## [Data section]
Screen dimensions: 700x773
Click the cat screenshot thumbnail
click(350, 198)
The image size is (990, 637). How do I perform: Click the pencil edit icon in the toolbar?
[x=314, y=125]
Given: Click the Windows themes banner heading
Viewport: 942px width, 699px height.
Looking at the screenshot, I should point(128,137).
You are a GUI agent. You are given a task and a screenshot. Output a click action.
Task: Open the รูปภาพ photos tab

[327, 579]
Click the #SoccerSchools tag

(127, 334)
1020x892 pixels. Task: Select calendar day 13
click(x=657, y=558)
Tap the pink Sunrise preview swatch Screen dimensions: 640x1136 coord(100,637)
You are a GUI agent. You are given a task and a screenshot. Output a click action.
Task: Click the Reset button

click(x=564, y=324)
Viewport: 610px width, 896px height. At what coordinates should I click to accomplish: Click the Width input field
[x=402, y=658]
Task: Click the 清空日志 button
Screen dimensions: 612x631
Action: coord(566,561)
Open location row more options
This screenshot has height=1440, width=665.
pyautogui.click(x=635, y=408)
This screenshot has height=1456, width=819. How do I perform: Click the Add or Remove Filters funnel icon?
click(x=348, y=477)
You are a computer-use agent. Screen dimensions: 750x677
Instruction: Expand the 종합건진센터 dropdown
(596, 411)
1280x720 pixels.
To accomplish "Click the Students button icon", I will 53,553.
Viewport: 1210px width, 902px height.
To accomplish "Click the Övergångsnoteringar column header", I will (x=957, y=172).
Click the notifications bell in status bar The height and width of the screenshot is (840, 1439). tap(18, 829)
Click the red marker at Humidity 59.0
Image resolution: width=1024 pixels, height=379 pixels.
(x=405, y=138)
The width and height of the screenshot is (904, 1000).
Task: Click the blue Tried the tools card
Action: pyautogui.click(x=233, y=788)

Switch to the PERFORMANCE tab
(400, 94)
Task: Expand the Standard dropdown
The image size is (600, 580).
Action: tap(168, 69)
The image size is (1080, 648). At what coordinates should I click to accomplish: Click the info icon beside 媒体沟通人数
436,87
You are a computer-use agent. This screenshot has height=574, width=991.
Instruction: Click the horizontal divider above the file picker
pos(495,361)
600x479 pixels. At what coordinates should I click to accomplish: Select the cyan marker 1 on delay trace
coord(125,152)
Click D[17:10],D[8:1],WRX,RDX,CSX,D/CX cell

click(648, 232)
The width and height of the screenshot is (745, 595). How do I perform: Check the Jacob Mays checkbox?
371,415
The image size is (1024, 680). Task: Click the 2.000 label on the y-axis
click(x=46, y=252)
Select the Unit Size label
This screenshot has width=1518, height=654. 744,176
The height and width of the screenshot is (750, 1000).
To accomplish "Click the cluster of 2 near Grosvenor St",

## [Task statement]
Please give back all of the records exactly as written.

## [Task output]
Screen dimensions: 700x773
Click the cat screenshot thumbnail
click(350, 198)
The image size is (990, 637). How do I perform: Click the pencil edit icon in the toolbar?
[x=314, y=125]
Given: Click the Windows themes banner heading
Viewport: 942px width, 699px height.
Looking at the screenshot, I should point(128,137).
You are a GUI agent. You are given a task and a screenshot. Output a click action.
Task: Open the รูปภาพ photos tab

[327, 579]
Click the #SoccerSchools tag

(127, 334)
1020x892 pixels. Task: Select calendar day 13
click(x=657, y=558)
Tap the pink Sunrise preview swatch Screen dimensions: 640x1136 coord(100,637)
You are a GUI agent. You are given a task and a screenshot. Output a click action.
Task: Click the Reset button

click(x=564, y=324)
Viewport: 610px width, 896px height. At what coordinates should I click to accomplish: Click the Width input field
[x=402, y=658]
Task: Click the 清空日志 button
Screen dimensions: 612x631
Action: coord(566,561)
Open location row more options
This screenshot has height=1440, width=665.
pyautogui.click(x=635, y=408)
This screenshot has height=1456, width=819. How do I perform: Click the Add or Remove Filters funnel icon?
click(x=348, y=477)
You are a computer-use agent. Screen dimensions: 750x677
Instruction: Expand the 종합건진센터 dropdown
(596, 411)
1280x720 pixels.
To accomplish "Click the Students button icon", I will 53,553.
Viewport: 1210px width, 902px height.
To accomplish "Click the Övergångsnoteringar column header", I will (x=957, y=172).
Click the notifications bell in status bar The height and width of the screenshot is (840, 1439). tap(18, 829)
Click the red marker at Humidity 59.0
Image resolution: width=1024 pixels, height=379 pixels.
(x=405, y=138)
The width and height of the screenshot is (904, 1000).
Task: Click the blue Tried the tools card
Action: pyautogui.click(x=233, y=788)

Switch to the PERFORMANCE tab
(400, 94)
Task: Expand the Standard dropdown
The image size is (600, 580).
Action: tap(168, 69)
The image size is (1080, 648). At what coordinates should I click to accomplish: Click the info icon beside 媒体沟通人数
436,87
You are a computer-use agent. This screenshot has height=574, width=991.
Instruction: Click the horizontal divider above the file picker
pos(495,361)
600x479 pixels. At what coordinates should I click to accomplish: Select the cyan marker 1 on delay trace
coord(125,152)
Click D[17:10],D[8:1],WRX,RDX,CSX,D/CX cell

click(648, 232)
The width and height of the screenshot is (745, 595). How do I perform: Check the Jacob Mays checkbox?
371,415
The image size is (1024, 680). Task: Click the 2.000 label on the y-axis
click(x=46, y=252)
Select the Unit Size label
This screenshot has width=1518, height=654. 744,176
The height and width of the screenshot is (750, 1000).
To accomplish "Click the cluster of 2 near Grosvenor St",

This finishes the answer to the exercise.